Starting at the line that contains "Given: Open version history clock icon", write out every line through the end of the records exactly as it stands, and leave out all pictures.

═════ Records provided

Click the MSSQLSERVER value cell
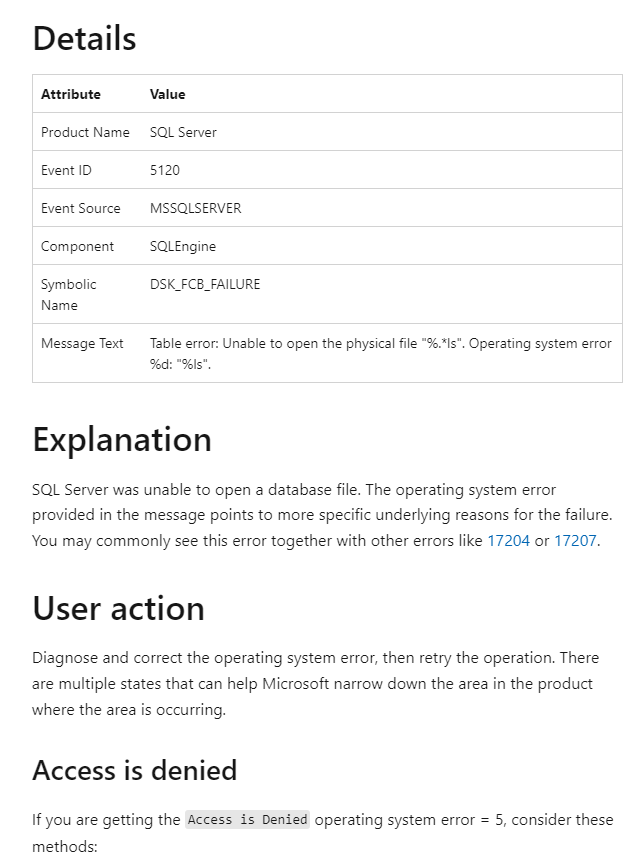The width and height of the screenshot is (643, 867). coord(195,208)
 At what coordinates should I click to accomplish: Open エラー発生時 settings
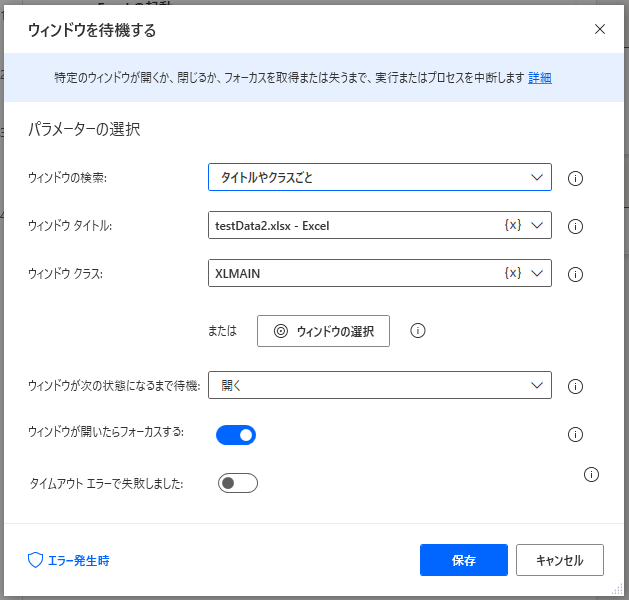(69, 560)
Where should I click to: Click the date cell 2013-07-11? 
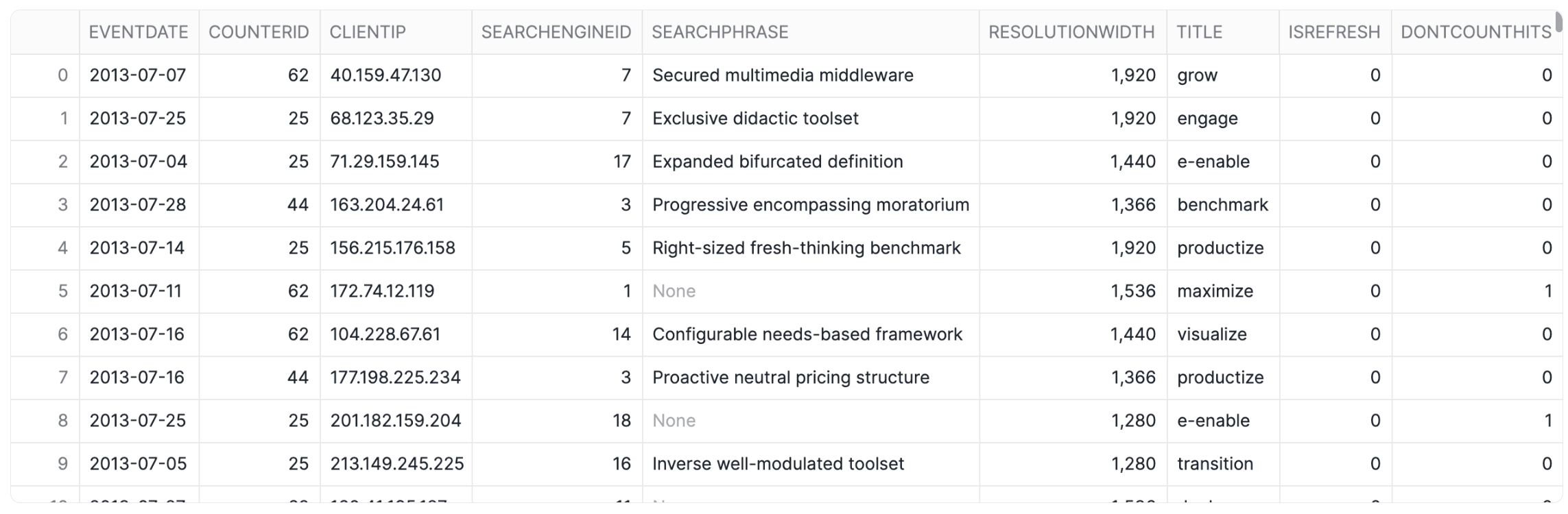coord(136,291)
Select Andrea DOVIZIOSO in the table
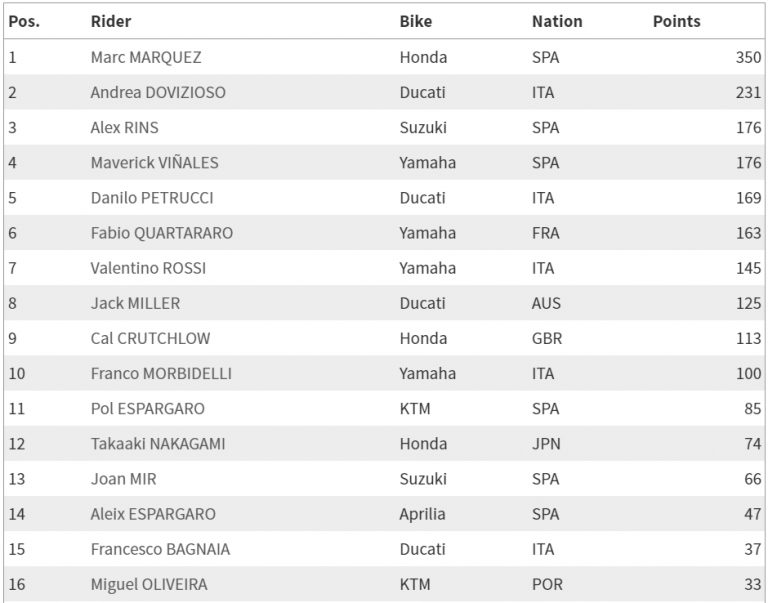This screenshot has height=603, width=768. coord(158,92)
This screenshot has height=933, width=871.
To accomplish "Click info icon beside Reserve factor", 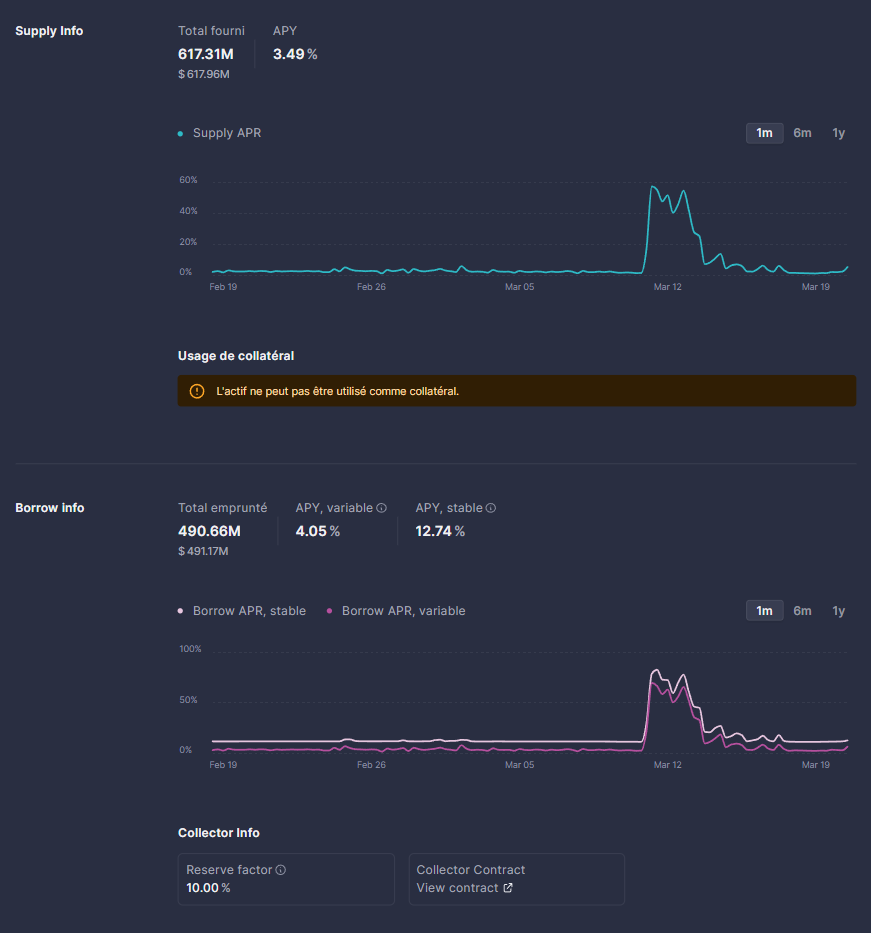I will (281, 870).
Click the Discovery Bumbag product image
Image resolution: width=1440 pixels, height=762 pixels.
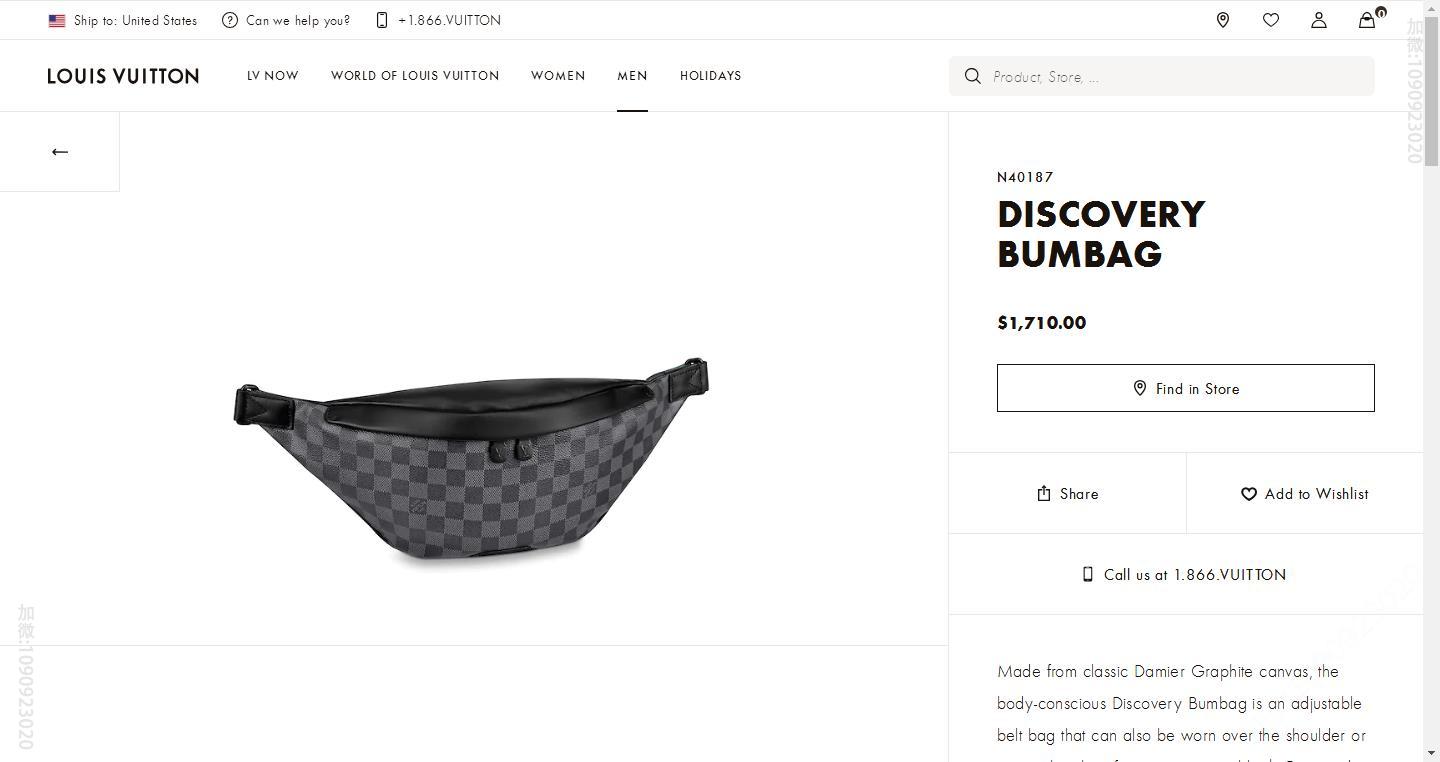point(472,460)
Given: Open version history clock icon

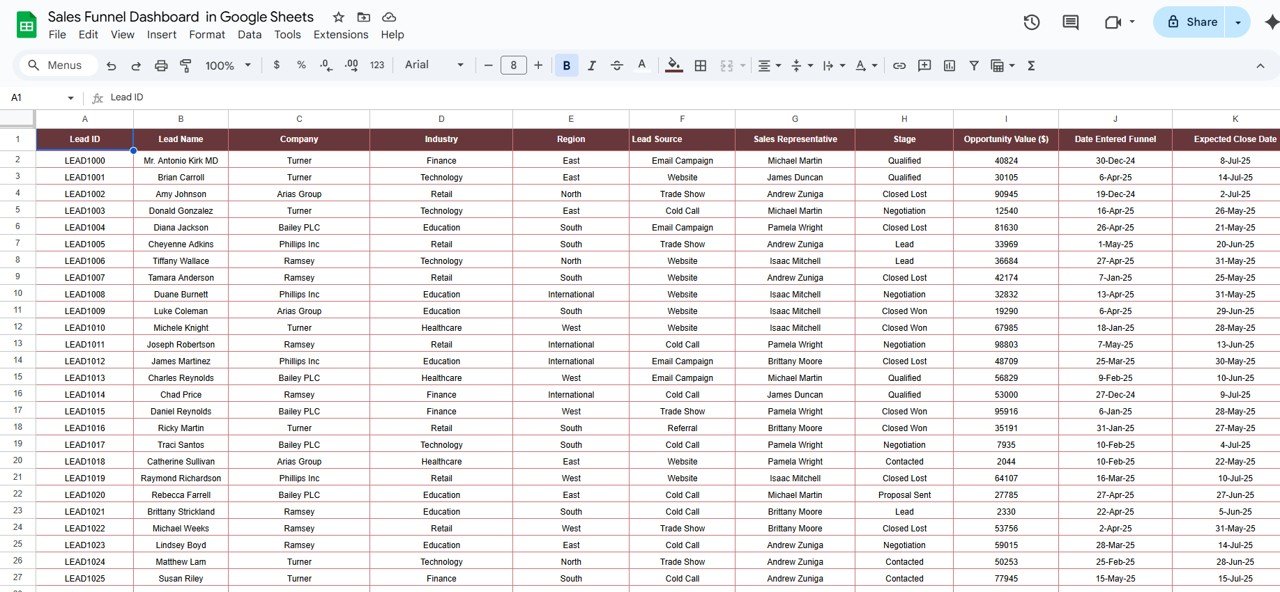Looking at the screenshot, I should 1032,22.
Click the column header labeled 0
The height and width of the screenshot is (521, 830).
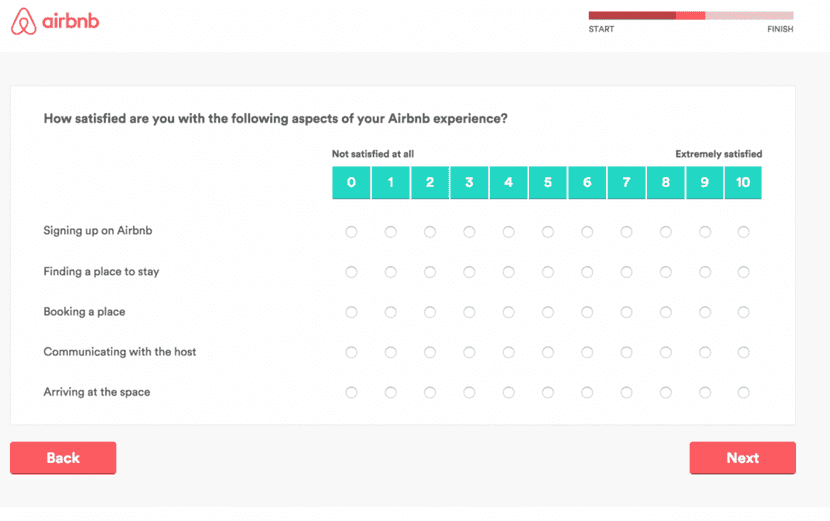[351, 182]
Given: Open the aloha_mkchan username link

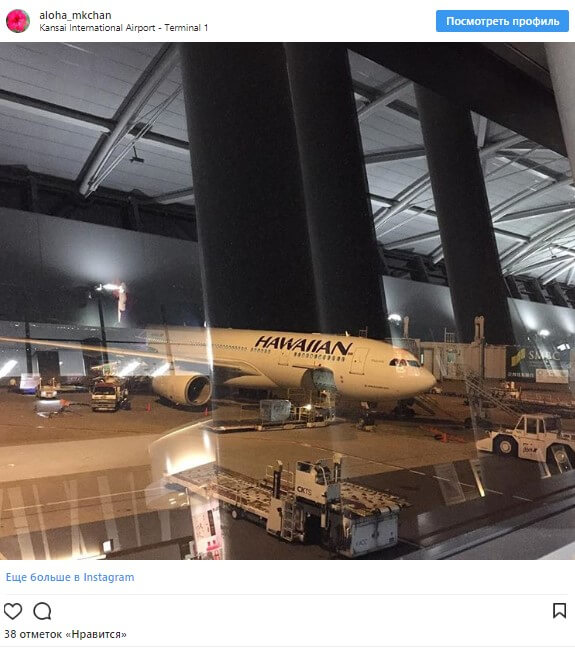Looking at the screenshot, I should tap(75, 15).
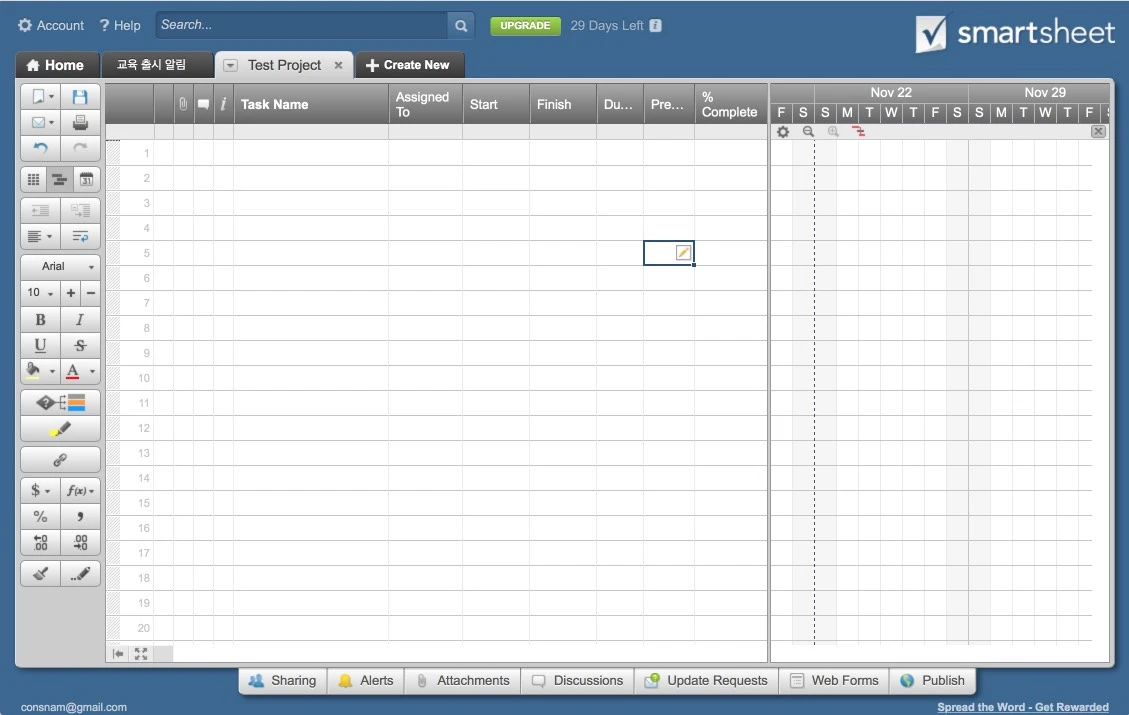Open the Discussions panel

577,680
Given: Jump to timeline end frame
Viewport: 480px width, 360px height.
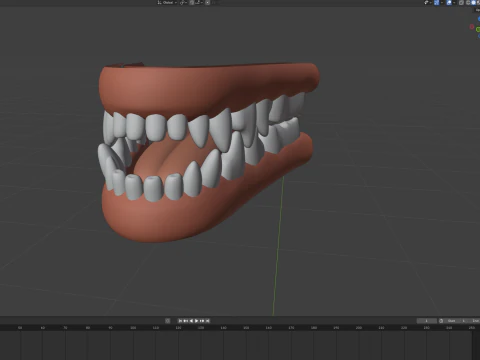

══════════

Task solution:
Given: Open version history clock icon

Looking at the screenshot, I should 1032,22.
Click the column header labeled 0
The height and width of the screenshot is (521, 830).
[351, 182]
Given: Open the aloha_mkchan username link

Looking at the screenshot, I should tap(75, 15).
Open the Discussions panel

577,680
Given: Jump to timeline end frame
Viewport: 480px width, 360px height.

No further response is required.